Freedom of government and freedom, of religion were, on the whole, assisted by this triple antagonism. The prince, so soon as war was over, hated the Advocate and his daily increasing power more and more. He allied himself more closely than ever with the Gomarites and the clerical party in general, and did his best to inflame the persecuting spirit, already existing in the provinces, against the Catholics and the later sects of Protestants.
Jeannin warned him that "by thus howling with the priests" he would be suspected of more desperately ambitious designs than he perhaps really cherished.
On the other hand, Barneveld was accused of a willingness to wink at the introduction, privately and quietly, of the Roman Catholic worship. That this was the deadliest of sins, there was no doubt whatever in the minds of his revilers. When it was added that he was suspected of the Arminian leprosy, and that he could tolerate the thought that a virtuous man or woman, not predestined from all time for salvation, could possibly find the way to heaven, language becomes powerless to stigmatize his depravity. Whatever the punishment impending over his head in this world or the next, it is certain that the cause of human freedom was not destined on the whole to lose ground through the life-work of Barneveld.
A champion of liberties rather than of liberty, he defended his fatherland with heart and soul against the stranger; yet the government of that fatherland was, in his judgments to be transferred from the hand of the foreigner, not to the self-governing people, but to the provincial corporations. For the People he had no respect, and perhaps little affection. He often spoke of popular rights with contempt. Of popular sovereignty he had no conception. His patriotism, like his ambition, was provincial. Yet his perceptions as to eternal necessity in all healthy governments taught him that comprehensible relations between the state and the population were needful to the very existence of a free commonwealth. The United Provinces, he maintained, were not a republic, but a league of seven provinces very loosely hung together, a mere provisional organization for which it was not then possible to substitute anything better. He expressed this opinion with deep regret, just as the war of independence was closing, and added his conviction that, without some well-ordered government, no republic could stand.
Yet, as time wore on, the Advocate was destined to acquiesce more and more in this defective constitution. A settled theory there was none, and it would have been difficult legally and historically to establish the central sovereignty of the States-General as matter of right.
Thus Barneveld, who was anything but a democrat, became, almost unwittingly, the champion of the least venerable or imposing of all forms of aristocracy—an oligarchy of traders who imagined themselves patricians. Corporate rights, not popular liberty, seemed, in his view, the precious gains made by such a prodigious expenditure of time, money, and blood.
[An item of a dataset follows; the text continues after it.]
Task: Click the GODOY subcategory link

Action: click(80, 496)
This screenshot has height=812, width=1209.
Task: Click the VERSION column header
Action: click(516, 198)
Although such acquisitions were practically a vast addition to the stock of human freedom then existing in the world, yet torrents of blood and millions of treasure were to be wasted in the coming centuries before mankind was to convince itself that a republic is only to be made powerful and perpetual by placing itself upon the basis of popular right rather than on that of municipal privilege.
The singular docility of the Dutch people, combined with the simplicity, honesty, and practical sagacity of the earlier burgher patricians, made the defects of the system tolerable for a longer period than might have been expected; nor was it until theological dissensions had gathered to such intensity as to set the whole commonwealth aflame that the grave defects in the political structure could be fairly estimated.
It would be anticipating a dark chapter in the history of the United Provinces were the reader's attention now to be called to those fearful convulsions. The greatest reserve is therefore necessary at present in alluding to the subject.
It was not to be expected that an imperious, energetic but somewhat limited nature like that of Barneveld should at that epoch thoroughly comprehend the meaning of religious freedom. William the Silent alone seems to have risen to that height. A conscientious Calvinist himself, the father of his country would have been glad to see Protestant and Papist, Lutheran, Presbyterian, and Anabaptist living together in harmony and political equality. This was not to be. The soul of the immortal prince could not inspire the hearts of his contemporaries. That Barneveld was disposed to a breadth of religious sympathy unusual in those days, seems certain. It was inevitable, too, that the mild doctrines of Arminius should be more in harmony with such a character than were the fierce dogmas of Calvin. But the struggle, either to force Arminianism upon the Church which considered itself the established one in the Netherlands, or to expel the Calvinists from it, had not yet begun; although the seeds of religious persecution of Protestants by Protestants had already been sown broadcast.
The day was not far distant when the very Calvinists, to whom, more than to any other class of men, the political liberties of Holland, England, and America are due, were to be hunted out of churches into farm-houses, suburban hovels, and canal-boats by the arm of provincial sovereignty and in the name of state-rights, as pitilessly as the early reformers had been driven out of cathedrals in the name of emperor and pope; and when even those refuges for conscientious worship were to be denied by the dominant sect. And the day was to come, too, when the Calvinists, regaining ascendency in their turn, were to hunt the heterodox as they had themselves been hunted; and this, at the very moment when their fellow Calvinists of England were driven by the Church of that kingdom into the American wilderness.